__TASK DETAILS__
Reproduce exactly, and only, the lines running from the start of the entries below to the line containing "Image resolution: width=1366, height=1924.".

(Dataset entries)
* * * * *

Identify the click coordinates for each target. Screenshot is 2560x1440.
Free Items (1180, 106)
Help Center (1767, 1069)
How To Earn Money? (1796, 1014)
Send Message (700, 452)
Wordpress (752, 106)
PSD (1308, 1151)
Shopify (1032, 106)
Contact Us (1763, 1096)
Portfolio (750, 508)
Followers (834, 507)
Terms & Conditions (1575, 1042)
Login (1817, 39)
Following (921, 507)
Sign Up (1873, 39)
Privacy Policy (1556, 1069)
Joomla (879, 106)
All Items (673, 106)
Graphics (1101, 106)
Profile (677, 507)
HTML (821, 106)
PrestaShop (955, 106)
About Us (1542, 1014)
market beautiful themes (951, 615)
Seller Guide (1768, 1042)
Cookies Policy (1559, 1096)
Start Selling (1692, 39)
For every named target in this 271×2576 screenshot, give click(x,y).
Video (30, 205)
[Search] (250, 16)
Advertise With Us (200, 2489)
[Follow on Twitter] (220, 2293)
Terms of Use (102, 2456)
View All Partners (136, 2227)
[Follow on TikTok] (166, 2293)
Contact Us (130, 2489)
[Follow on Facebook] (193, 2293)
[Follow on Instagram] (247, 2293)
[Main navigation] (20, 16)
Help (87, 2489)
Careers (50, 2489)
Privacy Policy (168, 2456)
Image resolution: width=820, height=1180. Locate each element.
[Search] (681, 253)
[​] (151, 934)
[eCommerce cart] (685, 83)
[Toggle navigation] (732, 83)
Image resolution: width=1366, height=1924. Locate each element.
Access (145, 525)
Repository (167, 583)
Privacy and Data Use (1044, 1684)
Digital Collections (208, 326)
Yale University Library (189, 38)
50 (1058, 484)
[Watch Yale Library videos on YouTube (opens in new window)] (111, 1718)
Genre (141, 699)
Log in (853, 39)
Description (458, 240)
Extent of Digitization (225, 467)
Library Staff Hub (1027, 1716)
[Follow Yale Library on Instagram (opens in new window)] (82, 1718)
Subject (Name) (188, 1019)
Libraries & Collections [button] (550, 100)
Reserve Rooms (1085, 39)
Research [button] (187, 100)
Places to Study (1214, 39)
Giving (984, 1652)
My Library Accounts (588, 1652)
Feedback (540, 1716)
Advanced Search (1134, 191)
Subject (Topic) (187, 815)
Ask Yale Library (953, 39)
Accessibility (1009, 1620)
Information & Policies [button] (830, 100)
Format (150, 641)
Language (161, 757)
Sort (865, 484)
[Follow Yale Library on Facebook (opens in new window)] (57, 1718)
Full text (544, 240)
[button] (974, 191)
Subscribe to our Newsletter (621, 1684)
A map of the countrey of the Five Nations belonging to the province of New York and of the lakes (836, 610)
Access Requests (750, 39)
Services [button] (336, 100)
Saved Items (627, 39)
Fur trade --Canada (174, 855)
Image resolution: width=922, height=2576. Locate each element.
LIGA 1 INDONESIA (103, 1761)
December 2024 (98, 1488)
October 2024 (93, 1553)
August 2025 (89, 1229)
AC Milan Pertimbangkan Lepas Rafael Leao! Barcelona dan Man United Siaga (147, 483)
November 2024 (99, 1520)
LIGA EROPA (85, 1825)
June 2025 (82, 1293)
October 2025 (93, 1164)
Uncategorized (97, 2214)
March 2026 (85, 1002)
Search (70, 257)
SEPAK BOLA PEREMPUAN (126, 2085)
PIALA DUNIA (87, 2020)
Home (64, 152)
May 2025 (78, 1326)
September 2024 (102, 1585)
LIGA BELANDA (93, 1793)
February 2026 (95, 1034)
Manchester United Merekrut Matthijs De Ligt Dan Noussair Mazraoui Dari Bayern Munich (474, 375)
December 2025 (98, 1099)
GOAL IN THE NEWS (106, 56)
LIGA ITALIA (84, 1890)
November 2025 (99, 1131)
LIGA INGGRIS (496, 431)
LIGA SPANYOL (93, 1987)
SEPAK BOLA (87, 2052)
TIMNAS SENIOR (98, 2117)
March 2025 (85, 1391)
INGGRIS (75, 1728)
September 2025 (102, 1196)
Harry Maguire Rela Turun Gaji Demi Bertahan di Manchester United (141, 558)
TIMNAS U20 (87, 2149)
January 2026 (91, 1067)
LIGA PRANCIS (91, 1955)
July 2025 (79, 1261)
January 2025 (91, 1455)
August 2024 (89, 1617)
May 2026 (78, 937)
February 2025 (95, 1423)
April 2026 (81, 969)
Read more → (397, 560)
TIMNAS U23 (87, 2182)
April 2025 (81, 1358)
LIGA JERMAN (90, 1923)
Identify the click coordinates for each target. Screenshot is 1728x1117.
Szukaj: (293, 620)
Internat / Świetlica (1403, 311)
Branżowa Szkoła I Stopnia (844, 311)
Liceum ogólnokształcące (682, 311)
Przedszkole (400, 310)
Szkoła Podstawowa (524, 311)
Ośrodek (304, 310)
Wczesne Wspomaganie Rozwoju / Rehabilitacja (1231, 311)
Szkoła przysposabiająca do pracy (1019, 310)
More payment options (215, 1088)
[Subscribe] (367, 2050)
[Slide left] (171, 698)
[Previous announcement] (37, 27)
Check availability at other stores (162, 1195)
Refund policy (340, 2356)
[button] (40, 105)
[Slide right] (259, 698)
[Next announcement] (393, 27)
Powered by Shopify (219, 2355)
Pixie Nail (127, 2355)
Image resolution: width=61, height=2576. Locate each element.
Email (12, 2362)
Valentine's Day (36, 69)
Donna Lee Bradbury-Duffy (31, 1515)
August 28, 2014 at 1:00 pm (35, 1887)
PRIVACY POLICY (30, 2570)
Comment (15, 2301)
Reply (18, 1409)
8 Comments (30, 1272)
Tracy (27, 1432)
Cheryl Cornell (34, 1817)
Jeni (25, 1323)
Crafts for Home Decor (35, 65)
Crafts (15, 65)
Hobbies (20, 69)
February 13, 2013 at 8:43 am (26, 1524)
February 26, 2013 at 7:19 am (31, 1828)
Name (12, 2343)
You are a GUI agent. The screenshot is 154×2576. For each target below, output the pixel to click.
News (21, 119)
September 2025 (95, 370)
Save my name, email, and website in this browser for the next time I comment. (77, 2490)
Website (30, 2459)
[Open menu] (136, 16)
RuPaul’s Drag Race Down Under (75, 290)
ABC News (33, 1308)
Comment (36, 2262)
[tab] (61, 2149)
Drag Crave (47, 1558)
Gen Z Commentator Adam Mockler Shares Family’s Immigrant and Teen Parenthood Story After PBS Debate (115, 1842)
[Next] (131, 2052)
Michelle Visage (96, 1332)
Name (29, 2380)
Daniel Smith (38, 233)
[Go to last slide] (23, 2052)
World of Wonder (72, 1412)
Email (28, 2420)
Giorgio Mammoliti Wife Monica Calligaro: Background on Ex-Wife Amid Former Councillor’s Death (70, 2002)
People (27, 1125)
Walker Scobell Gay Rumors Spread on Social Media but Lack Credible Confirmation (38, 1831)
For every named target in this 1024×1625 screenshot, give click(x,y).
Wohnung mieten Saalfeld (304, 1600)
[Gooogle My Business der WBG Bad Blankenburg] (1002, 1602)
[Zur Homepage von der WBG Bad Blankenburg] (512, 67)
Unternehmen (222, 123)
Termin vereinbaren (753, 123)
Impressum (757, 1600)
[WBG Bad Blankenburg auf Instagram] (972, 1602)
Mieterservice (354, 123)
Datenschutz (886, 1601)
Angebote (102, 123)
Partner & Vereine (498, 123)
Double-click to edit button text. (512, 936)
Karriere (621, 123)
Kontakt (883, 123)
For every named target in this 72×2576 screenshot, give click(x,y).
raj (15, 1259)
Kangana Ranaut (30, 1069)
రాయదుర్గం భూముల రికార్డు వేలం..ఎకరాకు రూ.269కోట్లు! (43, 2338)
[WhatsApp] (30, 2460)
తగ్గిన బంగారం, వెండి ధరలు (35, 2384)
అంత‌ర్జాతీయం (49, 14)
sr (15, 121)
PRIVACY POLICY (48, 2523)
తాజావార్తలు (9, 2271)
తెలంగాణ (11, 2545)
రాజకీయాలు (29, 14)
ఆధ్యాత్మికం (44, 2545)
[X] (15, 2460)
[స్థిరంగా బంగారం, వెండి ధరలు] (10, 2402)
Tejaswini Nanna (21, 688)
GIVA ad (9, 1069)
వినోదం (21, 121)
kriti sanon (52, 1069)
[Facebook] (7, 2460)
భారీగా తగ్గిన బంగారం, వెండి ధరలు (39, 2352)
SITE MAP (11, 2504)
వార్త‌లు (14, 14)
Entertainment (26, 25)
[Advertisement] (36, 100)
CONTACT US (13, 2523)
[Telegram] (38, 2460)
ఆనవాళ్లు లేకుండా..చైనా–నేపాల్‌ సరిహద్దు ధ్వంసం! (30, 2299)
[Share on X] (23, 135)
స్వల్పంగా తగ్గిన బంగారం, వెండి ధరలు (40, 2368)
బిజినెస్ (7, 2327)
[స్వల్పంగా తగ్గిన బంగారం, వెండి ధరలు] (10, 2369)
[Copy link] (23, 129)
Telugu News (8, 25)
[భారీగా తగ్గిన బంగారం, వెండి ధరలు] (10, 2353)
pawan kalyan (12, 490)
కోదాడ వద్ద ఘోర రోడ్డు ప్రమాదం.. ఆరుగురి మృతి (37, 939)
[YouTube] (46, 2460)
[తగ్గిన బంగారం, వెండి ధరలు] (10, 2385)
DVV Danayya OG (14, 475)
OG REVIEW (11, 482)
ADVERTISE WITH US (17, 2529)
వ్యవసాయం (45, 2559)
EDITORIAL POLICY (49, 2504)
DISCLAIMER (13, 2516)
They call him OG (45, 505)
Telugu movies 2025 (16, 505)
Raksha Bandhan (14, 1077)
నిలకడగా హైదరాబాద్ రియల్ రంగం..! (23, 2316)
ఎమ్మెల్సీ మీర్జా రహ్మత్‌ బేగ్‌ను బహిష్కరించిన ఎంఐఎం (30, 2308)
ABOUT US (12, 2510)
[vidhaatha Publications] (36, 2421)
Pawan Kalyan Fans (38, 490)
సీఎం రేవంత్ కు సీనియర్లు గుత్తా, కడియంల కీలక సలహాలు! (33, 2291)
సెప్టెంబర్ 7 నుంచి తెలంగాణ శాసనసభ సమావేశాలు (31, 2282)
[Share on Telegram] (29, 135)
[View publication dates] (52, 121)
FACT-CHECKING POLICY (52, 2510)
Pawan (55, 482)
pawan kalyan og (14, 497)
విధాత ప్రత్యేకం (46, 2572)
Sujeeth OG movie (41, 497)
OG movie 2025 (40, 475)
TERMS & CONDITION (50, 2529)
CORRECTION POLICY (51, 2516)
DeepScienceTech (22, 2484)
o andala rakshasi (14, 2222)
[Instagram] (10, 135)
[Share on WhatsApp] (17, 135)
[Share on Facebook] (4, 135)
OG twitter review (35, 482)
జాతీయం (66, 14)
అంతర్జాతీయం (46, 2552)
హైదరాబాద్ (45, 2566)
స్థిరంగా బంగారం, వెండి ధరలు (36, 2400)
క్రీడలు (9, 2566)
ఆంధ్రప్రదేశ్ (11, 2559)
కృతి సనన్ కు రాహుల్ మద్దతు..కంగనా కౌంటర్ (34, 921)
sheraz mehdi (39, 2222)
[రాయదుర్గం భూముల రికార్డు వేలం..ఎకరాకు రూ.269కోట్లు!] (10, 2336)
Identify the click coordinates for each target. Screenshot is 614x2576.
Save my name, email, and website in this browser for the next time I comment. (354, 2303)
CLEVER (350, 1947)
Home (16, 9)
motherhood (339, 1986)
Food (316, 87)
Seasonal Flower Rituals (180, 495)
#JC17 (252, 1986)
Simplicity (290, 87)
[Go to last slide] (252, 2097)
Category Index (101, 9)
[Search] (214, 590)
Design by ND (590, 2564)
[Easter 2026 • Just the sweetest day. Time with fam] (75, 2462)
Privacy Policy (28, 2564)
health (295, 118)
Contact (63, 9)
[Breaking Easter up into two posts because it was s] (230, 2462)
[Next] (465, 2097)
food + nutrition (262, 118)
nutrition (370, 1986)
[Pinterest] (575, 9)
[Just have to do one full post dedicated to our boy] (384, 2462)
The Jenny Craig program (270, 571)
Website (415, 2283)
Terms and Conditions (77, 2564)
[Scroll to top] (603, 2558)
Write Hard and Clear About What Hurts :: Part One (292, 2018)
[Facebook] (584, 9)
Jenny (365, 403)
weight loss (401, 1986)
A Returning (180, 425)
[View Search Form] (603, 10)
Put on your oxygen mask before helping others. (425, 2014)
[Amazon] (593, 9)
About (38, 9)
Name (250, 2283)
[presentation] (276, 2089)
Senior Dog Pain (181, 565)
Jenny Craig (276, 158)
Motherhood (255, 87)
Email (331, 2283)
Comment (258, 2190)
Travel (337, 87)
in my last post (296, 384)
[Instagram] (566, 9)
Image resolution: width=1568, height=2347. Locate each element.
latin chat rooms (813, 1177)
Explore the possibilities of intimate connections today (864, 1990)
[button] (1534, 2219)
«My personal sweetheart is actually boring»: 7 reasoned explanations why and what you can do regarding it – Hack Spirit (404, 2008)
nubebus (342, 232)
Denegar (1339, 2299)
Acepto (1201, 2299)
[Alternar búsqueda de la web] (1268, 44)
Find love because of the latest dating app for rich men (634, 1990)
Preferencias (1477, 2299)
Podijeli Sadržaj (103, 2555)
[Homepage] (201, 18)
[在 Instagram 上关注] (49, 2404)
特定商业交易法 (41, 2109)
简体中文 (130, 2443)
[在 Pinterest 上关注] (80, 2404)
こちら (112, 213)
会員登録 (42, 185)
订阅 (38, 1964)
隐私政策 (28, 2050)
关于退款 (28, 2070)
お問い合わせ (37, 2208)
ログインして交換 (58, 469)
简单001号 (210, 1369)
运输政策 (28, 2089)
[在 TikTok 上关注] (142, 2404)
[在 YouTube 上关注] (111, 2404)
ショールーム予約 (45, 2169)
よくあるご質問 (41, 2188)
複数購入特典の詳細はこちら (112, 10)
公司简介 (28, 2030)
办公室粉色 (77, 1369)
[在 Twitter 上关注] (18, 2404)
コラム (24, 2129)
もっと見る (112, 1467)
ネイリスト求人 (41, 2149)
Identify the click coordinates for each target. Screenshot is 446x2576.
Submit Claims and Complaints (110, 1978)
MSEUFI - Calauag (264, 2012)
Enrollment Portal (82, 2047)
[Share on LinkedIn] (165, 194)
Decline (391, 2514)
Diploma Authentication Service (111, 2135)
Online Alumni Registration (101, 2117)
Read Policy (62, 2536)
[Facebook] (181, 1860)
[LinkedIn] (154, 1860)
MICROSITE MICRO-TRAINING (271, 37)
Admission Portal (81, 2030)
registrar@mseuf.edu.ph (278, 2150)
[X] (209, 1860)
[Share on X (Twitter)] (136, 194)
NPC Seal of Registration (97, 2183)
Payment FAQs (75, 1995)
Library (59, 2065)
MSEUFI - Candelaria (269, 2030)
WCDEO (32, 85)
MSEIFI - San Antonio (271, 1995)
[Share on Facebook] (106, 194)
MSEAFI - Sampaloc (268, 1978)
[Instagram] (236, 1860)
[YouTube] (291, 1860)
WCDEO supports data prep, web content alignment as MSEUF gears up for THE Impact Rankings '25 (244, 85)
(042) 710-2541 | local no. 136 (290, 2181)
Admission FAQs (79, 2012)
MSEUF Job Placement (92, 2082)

* * * * *

__SOLUTION__
Identify the click coordinates for each target. Screenshot is 2560x1440.
Free Items (1180, 106)
Help Center (1767, 1069)
How To Earn Money? (1796, 1014)
Send Message (700, 452)
Wordpress (752, 106)
PSD (1308, 1151)
Shopify (1032, 106)
Contact Us (1763, 1096)
Portfolio (750, 508)
Followers (834, 507)
Terms & Conditions (1575, 1042)
Login (1817, 39)
Following (921, 507)
Sign Up (1873, 39)
Privacy Policy (1556, 1069)
Joomla (879, 106)
All Items (673, 106)
Graphics (1101, 106)
Profile (677, 507)
HTML (821, 106)
PrestaShop (955, 106)
About Us (1542, 1014)
market beautiful themes (951, 615)
Seller Guide (1768, 1042)
Cookies Policy (1559, 1096)
Start Selling (1692, 39)
For every named target in this 271×2576 screenshot, give click(x,y).
Video (30, 205)
[Search] (250, 16)
Advertise With Us (200, 2489)
[Follow on Twitter] (220, 2293)
Terms of Use (102, 2456)
View All Partners (136, 2227)
[Follow on TikTok] (166, 2293)
Contact Us (130, 2489)
[Follow on Facebook] (193, 2293)
[Follow on Instagram] (247, 2293)
[Main navigation] (20, 16)
Help (87, 2489)
Careers (50, 2489)
Privacy Policy (168, 2456)
Image resolution: width=820, height=1180. Locate each element.
[Search] (681, 253)
[​] (151, 934)
[eCommerce cart] (685, 83)
[Toggle navigation] (732, 83)
Image resolution: width=1366, height=1924. Locate each element.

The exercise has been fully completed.